【金曜】最高速:ほとんど差が出ないストレート車速【2026 Rd.6 MCO】
最高速を比較することで各マシンの直線競争力とダウンフォースレベルを分析することができる。
モナコのスピードトラップはターン10の190m先の地点で計測しているが、2026年型マシンのエネルギーマネージメントでもモナコではディプロイメント切れが発生しておらず、スピードトラップ地点でもまだ最高速には達していない。それでも各マシンの車速差を比較するには最適なデータだと言える。
FP2で各ドライバーが自己ベストタイムを記録したラップでの最高速をまとめるとこのようになる。セッション全体の自己ベストはトウが効いた状態の実利的でない数値となるため、自己ベストタイムを記録したアタックラップの数値を取ることでより実質的な最高速を把握している。
多くのチームが280〜281km/h前後に揃っており、ほとんど車速差はない。
モナコではどのマシンも最大ダウンフォースレベルで走るが、2026年規定では空力規制が厳しく通常サーキットで使用する空力パッケージとほぼ変わりようがないため(ガーニーフラップやリアウイングレット、フラップ角度調整など)、車速にもほとんど差が出ない。

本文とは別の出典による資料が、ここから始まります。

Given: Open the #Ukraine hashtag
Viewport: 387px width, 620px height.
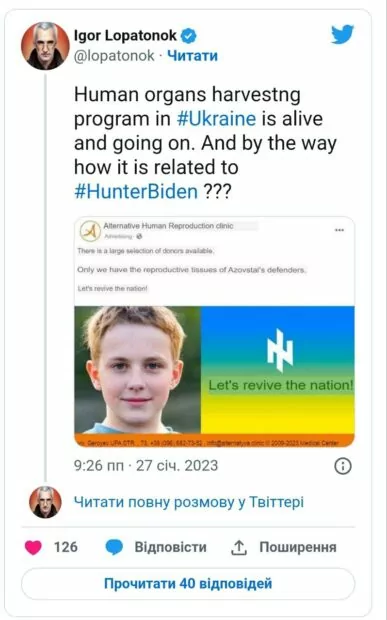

その中でレーシングブルズやアルピーヌ、アウディはややダウンフォース量とドラッグを削る方向性をトライしているものと思われる。
しかしストレート車速差がほとんどないのを見れば、ストレートで稼ぐ方向性よりもコーナーでしっかりとタイムを稼げるマシンに仕上げる必要があることが分かる。
アストンマーティンは277km/hと低調だが、ライバルとの車速差自体は3km/h程度とそれほど大きくはない。
こちらはターン10手前の最終速度。
トラップ速度の差分を見れば、残り数十mの車速の伸びが分かる。平均的には4〜5km/h前後の伸びになっているが、マックス・フェルスタッペン、ルイス・ハミルトン、ニコ・ヒュルケンベルグ、ピエール・ガスリーは7km/h伸びており、彼らがどれだけブレーキングを遅らせたかが分かる。